Kita ingat bahwa kegagalan membangun bisnis atau mendapatkan promosi sering membuat kita merasa ‘gagal’ dan bahkan mencerca diri sendiri. Padahal kalau dipikir-pikir, bukankah kita sendiri yang mencanangkan harapan terhadap diri kita. Pernahkah kita mengecek ulang harapan tersebut? Apakah sasaran yang kita inginkan itu terlalu jauh sehingga membuat kita takut, marah bahkan frustrasi? Pernahkah kita mengecek harapan orang lain terhadap diri kita dan menyeimbangkan harapan tersebut sesuai dengan kemampuan? Bukankah kesadaran akan kemampuan diri dan harapan terhadap diri yang realistislah yang akan membantu kita mengambil sikap yang pas sehingga bisa melangkah dengan gagah, sekaligus enteng dan happy? Bila kita tidak sadar diri, seperti teman kita yang tidak tahu bahwa kemampuan mengajarnya sangat jauh dari ekspektasi, tentu kita sendiri yang rugi karena kita jadi sulit berubah.
Seorang rekan kerja mempunyai masalah dengan komunikasinya. Setiap kali kita mengingatkan cara komunikasinya, ia serta-merta menerangkan, balas menyerang, bahkan mengundang debat. Hal ini menyebabkan ia menjadi atasan yang kurang efektif. Suatu hari, saat ia betul-betul terbentur masalah dengan anak buahnya dan meminta masukan, beberapa teman menyarankan untuk tidak meninggikan suara saat bicara, menambahkan beberapa kalimat dalam menjawab pertanyaan, dan bahkan sedikit tersenyum dalam memberi instruksi. Meskipun ia masih berusaha mempertanyakan:”Ah, masak sih….”, namun kemudian ia terdiam, mencerna dan tampak tampak sangat berusaha memperbaiki diri.

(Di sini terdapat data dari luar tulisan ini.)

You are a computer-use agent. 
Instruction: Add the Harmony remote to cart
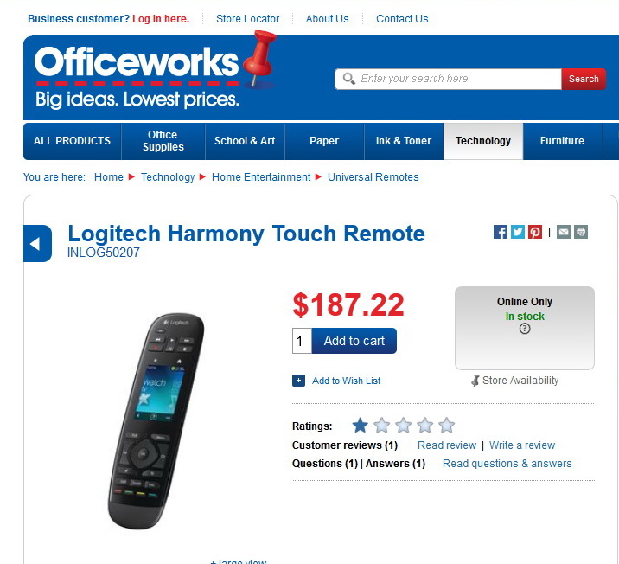click(x=354, y=341)
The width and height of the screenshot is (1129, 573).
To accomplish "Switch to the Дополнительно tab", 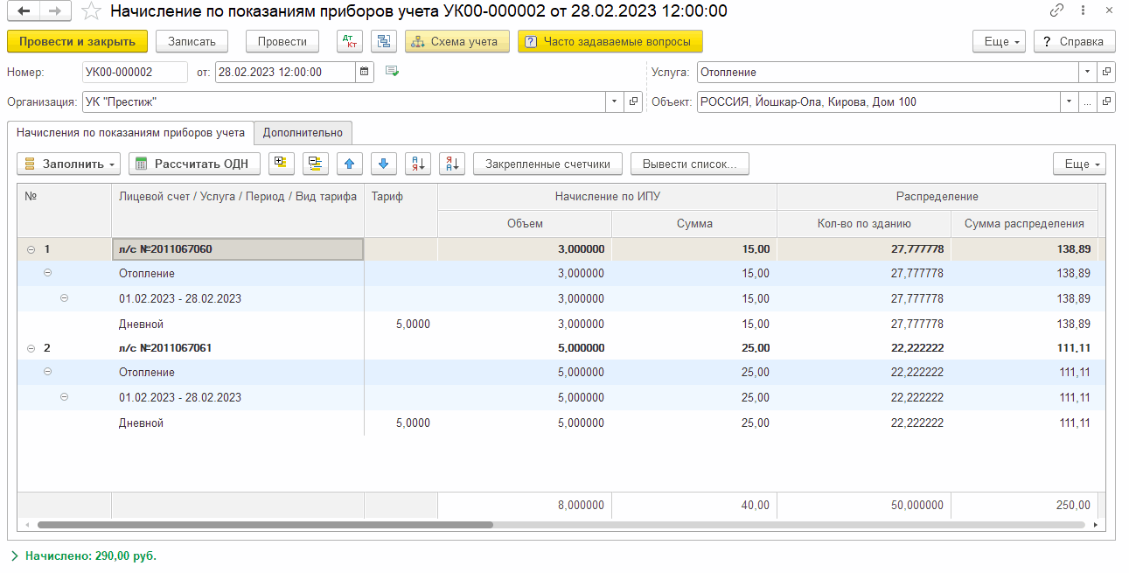I will point(303,133).
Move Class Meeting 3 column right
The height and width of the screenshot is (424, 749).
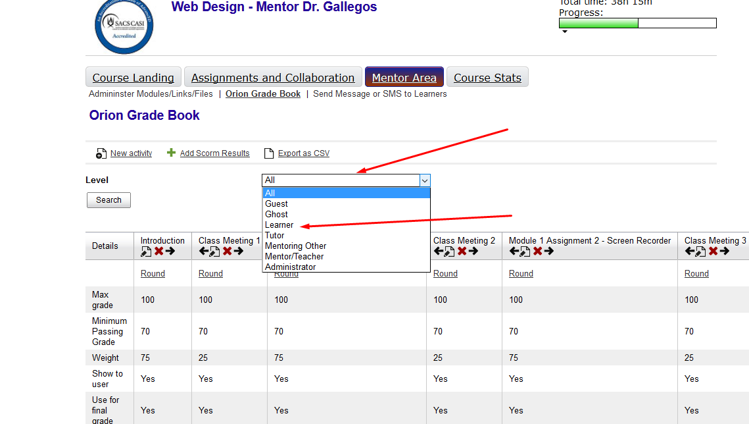[724, 252]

Self awareness adalah kemampuan melihat pola pikir, perilaku kita yang berada di ketidaksadaran dan mengangkatnya ke alam sadar. Hanya dengan menyadari barulah kita bisa “menyetel”-nya. Self awareness bukanlah sebuah ilmu, tapi lebih merupakan ketajaman persepsi dan observasi, terhadap diri sendiri, baik secara fisik maupun proses mental dan psikologis yang berlangsung dalam diri kita. Self awareness lebih bisa dicapai dengan upaya ‘mengosongkan’ pemikiran dan pendapat mengenai diri sendiri, sehingga kita bisa mendapatkan ‘kacamata’ baru dalam mendalami diri. Syukur-syukur bila kita memang sudah mengembangkan sikap yang mengundang kritik membangun, sehingga orang di sekitar kita selalu siap menguakkan dan mengguncang self awareness kita agar tidak terus menerus menjadi ‘blind spot’ atau misteri bagi diri kita sendiri. Memang, seperti dikemukakan Oscar Wilde: “The final mystery is oneself”.